> WHAT YOU NEED TO DO
For this exercise, output every line of the data as it stands.

☆ ☆ ☆ ☆

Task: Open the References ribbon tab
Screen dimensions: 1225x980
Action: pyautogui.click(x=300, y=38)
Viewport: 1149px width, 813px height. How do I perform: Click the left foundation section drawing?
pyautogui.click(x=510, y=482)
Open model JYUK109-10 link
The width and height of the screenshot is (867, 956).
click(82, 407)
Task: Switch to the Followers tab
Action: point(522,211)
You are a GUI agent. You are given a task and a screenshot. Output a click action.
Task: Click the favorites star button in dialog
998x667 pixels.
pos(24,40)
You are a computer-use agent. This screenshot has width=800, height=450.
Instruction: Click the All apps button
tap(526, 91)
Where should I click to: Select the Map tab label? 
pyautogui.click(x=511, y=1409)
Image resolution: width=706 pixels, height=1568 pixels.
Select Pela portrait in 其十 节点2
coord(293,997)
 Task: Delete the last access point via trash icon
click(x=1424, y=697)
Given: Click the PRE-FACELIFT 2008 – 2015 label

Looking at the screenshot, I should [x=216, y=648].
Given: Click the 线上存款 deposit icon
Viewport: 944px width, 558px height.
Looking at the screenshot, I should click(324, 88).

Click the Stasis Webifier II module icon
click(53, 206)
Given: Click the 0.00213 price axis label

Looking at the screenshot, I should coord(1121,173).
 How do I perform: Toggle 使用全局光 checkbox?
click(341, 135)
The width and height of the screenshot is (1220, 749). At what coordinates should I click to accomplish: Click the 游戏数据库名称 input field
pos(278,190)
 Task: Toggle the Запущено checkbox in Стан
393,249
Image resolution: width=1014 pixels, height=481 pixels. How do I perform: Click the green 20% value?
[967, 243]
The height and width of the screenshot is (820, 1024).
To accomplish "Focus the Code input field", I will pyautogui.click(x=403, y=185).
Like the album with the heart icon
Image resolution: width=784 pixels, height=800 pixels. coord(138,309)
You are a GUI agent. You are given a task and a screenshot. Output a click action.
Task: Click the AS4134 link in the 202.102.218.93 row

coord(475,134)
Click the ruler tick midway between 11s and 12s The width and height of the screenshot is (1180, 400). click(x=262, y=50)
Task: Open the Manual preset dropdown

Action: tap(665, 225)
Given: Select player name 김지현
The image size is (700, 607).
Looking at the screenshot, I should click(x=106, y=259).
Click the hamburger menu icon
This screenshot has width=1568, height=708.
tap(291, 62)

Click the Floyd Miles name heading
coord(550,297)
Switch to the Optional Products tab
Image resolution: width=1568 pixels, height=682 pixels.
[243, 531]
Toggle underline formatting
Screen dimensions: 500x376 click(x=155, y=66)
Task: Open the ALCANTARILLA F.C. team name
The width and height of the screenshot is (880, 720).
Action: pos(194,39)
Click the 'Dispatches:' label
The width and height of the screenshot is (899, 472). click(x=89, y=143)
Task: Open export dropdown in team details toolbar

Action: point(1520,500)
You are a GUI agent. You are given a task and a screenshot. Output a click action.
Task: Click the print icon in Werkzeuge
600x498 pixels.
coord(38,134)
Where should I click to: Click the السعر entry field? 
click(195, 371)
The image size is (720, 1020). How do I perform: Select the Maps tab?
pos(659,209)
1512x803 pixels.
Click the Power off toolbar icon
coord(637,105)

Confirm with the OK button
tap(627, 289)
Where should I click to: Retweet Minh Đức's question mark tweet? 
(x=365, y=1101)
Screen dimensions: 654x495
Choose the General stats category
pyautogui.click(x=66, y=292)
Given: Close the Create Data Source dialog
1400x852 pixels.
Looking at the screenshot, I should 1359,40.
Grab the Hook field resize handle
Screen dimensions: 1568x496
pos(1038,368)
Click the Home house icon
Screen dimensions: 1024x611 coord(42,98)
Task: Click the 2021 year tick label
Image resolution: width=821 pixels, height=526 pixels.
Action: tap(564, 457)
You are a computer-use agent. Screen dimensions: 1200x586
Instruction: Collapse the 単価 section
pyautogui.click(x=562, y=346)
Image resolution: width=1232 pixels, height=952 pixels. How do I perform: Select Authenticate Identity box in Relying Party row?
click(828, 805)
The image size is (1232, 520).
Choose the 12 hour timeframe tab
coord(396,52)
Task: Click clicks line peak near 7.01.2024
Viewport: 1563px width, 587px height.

☆ ☆ ☆ ☆

> ANSWER TO THE PROBLEM
Task: Open the References ribbon tab
Screen dimensions: 1225x980
Action: pyautogui.click(x=300, y=38)
Viewport: 1149px width, 813px height. How do I perform: Click the left foundation section drawing?
pyautogui.click(x=510, y=482)
Open model JYUK109-10 link
The width and height of the screenshot is (867, 956).
click(82, 407)
Task: Switch to the Followers tab
Action: point(522,211)
You are a GUI agent. You are given a task and a screenshot. Output a click action.
Task: Click the favorites star button in dialog
998x667 pixels.
pos(24,40)
You are a computer-use agent. This screenshot has width=800, height=450.
Instruction: Click the All apps button
tap(526, 91)
Where should I click to: Select the Map tab label? 
pyautogui.click(x=511, y=1409)
Image resolution: width=706 pixels, height=1568 pixels.
Select Pela portrait in 其十 节点2
coord(293,997)
 Task: Delete the last access point via trash icon
click(x=1424, y=697)
Given: Click the PRE-FACELIFT 2008 – 2015 label

Looking at the screenshot, I should [x=216, y=648].
Given: Click the 线上存款 deposit icon
Viewport: 944px width, 558px height.
Looking at the screenshot, I should click(324, 88).

Click the Stasis Webifier II module icon
click(53, 206)
Given: Click the 0.00213 price axis label

Looking at the screenshot, I should coord(1121,173).
 How do I perform: Toggle 使用全局光 checkbox?
click(341, 135)
The width and height of the screenshot is (1220, 749). At what coordinates should I click to accomplish: Click the 游戏数据库名称 input field
pos(278,190)
 Task: Toggle the Запущено checkbox in Стан
393,249
Image resolution: width=1014 pixels, height=481 pixels. How do I perform: Click the green 20% value?
[967, 243]
The height and width of the screenshot is (820, 1024).
To accomplish "Focus the Code input field", I will pyautogui.click(x=403, y=185).
Like the album with the heart icon
Image resolution: width=784 pixels, height=800 pixels. coord(138,309)
You are a GUI agent. You are given a task and a screenshot. Output a click action.
Task: Click the AS4134 link in the 202.102.218.93 row

coord(475,134)
Click the ruler tick midway between 11s and 12s The width and height of the screenshot is (1180, 400). click(x=262, y=50)
Task: Open the Manual preset dropdown

Action: tap(665, 225)
Given: Select player name 김지현
The image size is (700, 607).
Looking at the screenshot, I should click(x=106, y=259).
Click the hamburger menu icon
This screenshot has width=1568, height=708.
tap(291, 62)

Click the Floyd Miles name heading
coord(550,297)
Switch to the Optional Products tab
Image resolution: width=1568 pixels, height=682 pixels.
[243, 531]
Toggle underline formatting
Screen dimensions: 500x376 click(x=155, y=66)
Task: Open the ALCANTARILLA F.C. team name
The width and height of the screenshot is (880, 720).
Action: pos(194,39)
Click the 'Dispatches:' label
The width and height of the screenshot is (899, 472). click(x=89, y=143)
Task: Open export dropdown in team details toolbar

Action: point(1520,500)
You are a GUI agent. You are given a task and a screenshot. Output a click action.
Task: Click the print icon in Werkzeuge
600x498 pixels.
coord(38,134)
Where should I click to: Click the السعر entry field? 
click(195, 371)
The image size is (720, 1020). How do I perform: Select the Maps tab?
pos(659,209)
1512x803 pixels.
Click the Power off toolbar icon
coord(637,105)

Confirm with the OK button
tap(627, 289)
Where should I click to: Retweet Minh Đức's question mark tweet? 
(x=365, y=1101)
Screen dimensions: 654x495
Choose the General stats category
pyautogui.click(x=66, y=292)
Given: Close the Create Data Source dialog
1400x852 pixels.
Looking at the screenshot, I should 1359,40.
Grab the Hook field resize handle
Screen dimensions: 1568x496
pos(1038,368)
Click the Home house icon
Screen dimensions: 1024x611 coord(42,98)
Task: Click the 2021 year tick label
Image resolution: width=821 pixels, height=526 pixels.
Action: tap(564, 457)
You are a computer-use agent. Screen dimensions: 1200x586
Instruction: Collapse the 単価 section
pyautogui.click(x=562, y=346)
Image resolution: width=1232 pixels, height=952 pixels. How do I perform: Select Authenticate Identity box in Relying Party row?
click(828, 805)
The image size is (1232, 520).
Choose the 12 hour timeframe tab
coord(396,52)
Task: Click clicks line peak near 7.01.2024
Viewport: 1563px width, 587px height.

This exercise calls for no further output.